[Complete the following]
1) Say whether each statement below agrees with the Shadowshaper review. Answer yes or no and quote the deciding words. (a) Sierra spends the summer painting a mural of a dragon. (b) Shadowshaper includes a love triangle. (c) Robbie's ancestors are Puerto Rican.
2) Copy out the Shadowshaper review between "The star of" and "painting, like Sierra.", inclusive.

[Text passage]
..........

My to-read pile of YA gets higher and higher every day, but I recently realized I was a little annoyed with it: not because the books themselves are poorly written or uninteresting, but because (perhaps with the success of the Hunger Games and Twilight) they all seem to be about a strong-willed girl who gets into a love triangle (with two guys, of course) and somewhere along the way they save the world and there’s kissing. “Isn’t there anything else being published these days?” I complained to Saika.
“Have you tried Shadowshaper?” she said.
I had not.
To my very great joy, although Shadowshaper still had the saving the world and the kissing, there was no love triangle in sight. Instead, the multiracial cast of Shadowshaper has to deal with things like gentrification, racism, and appropriation on top of a really suspenseful mystery about whoever or whatever is behind the murders of several prominent members of their community.
Spoilers after the jump.
The star of Shadowshaper is high schooler Sierra Santiago, a multiracial Latina girl living in New York City. She’s working on a mural of a dragon over the summer and, while she’s working, is shocked to see that the other murals on the walls—paintings of the community members’ deceased family members and friends—are moving. All too soon she’s attacked by strange shadow creatures and discovers that she (like many of her family members) are shadowshapers. This means that they have the ability to shape spirits and work together with them, whether that be through storytelling, songwriting, or painting, like Sierra.
While new student Robbie is helping Sierra learn how her shadowshaping powers work, Sierra’s also trying to unravel the mystery behind her family’s past involvement in the shadowshaper world. She discovers that before her grandfather had a stroke, he was one of the foremost shadowshapers of New York, and he was working with a guy named Jonathan Wick to find Lucera, supposedly the source behind all the shadowshapers’ powers. However, her grandfather can barely communicate now, and Wick is nowhere to be found…

Author Daniel José Older (via thenerdsofcolor)
What I love about Shadowshaper is how its magic is extremely rooted in the culture, class, and ethnicity of its protagonist. A lot of urban fantasy is just set in a vague city or in something mildly contemporary—for example, Holly Black’s Tithe visits a few American cities, but is largely about the faeries and mystical creatures—but without New York’s diversity and multiculturalism, Shadowshaper wouldn’t exist. Sierra spends her time painting on abandoned buildings and sidewalks, and when the murals all over town start moving, no one who’s not a shadowshaper notices—a nod to graffiti culture and mainstream art’s inability to see it as “real” art. The spirits she, Robbie, and other shadowshapers work with are the ones from their community—Robbie’s Haitian ancestors, Sierra’s Puerto Rican relatives—and in another nod to community, one can only become a shadowshaper by being initiated by someone who’s already a shadowshaper.

..........

[Collected data entries]
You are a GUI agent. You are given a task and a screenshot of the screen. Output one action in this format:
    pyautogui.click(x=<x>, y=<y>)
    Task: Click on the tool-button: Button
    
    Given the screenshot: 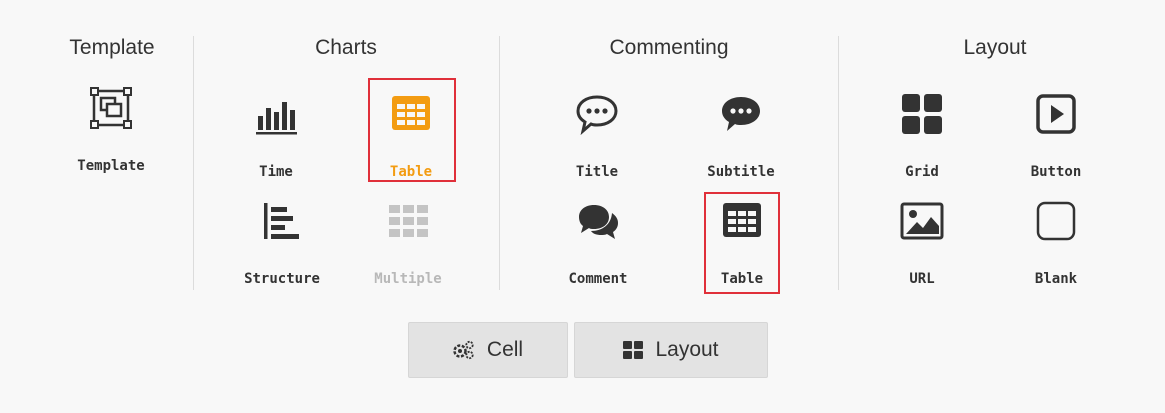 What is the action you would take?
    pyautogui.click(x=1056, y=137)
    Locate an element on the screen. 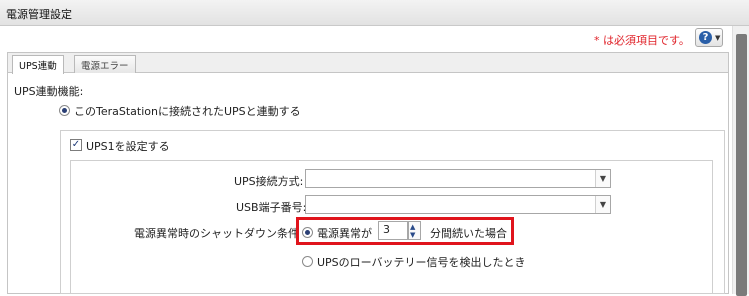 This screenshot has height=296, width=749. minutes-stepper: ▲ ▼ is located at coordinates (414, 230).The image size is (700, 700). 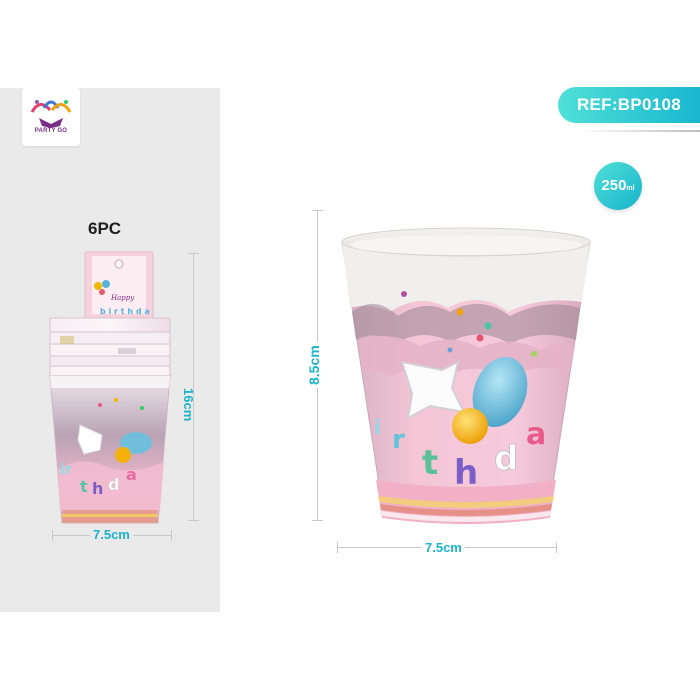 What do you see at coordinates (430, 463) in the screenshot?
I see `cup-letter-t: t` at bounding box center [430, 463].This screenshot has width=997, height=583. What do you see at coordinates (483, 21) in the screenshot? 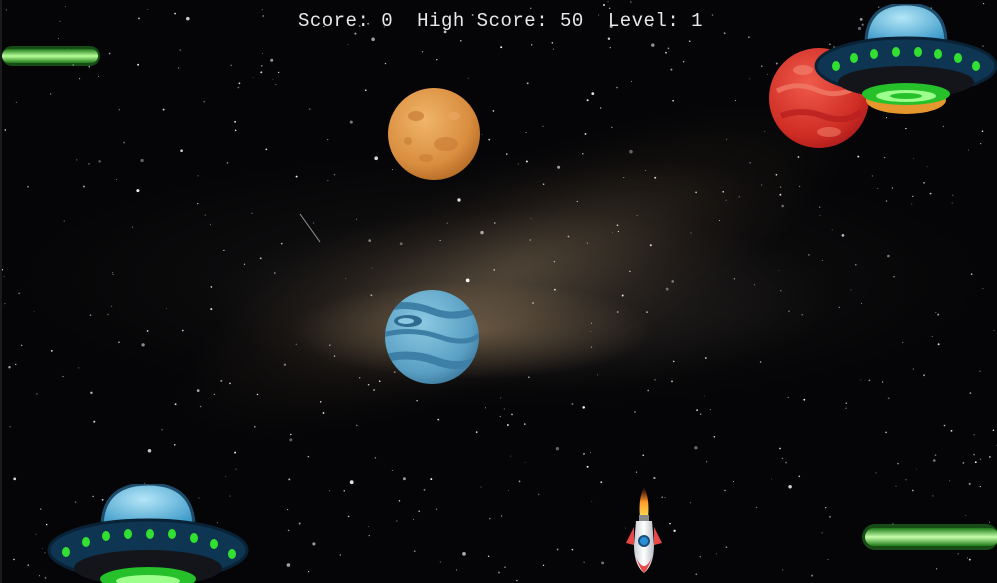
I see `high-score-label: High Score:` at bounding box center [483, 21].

..........

[Response list]
1)
(a) Yes: "She’s working on a mural of a dragon over the summer"
(b) No: "there was no love triangle in sight"
(c) No: "Robbie’s Haitian ancestors, Sierra’s Puerto Rican relatives"

2)
The star of Shadowshaper is high schooler Sierra Santiago, a multiracial Latina girl living in New York City. She’s working on a mural of a dragon over the summer and, while she’s working, is shocked to see that the other murals on the walls—paintings of the community members’ deceased family members and friends—are moving. All too soon she’s attacked by strange shadow creatures and discovers that she (like many of her family members) are shadowshapers. This means that they have the ability to shape spirits and work together with them, whether that be through storytelling, songwriting, or painting, like Sierra.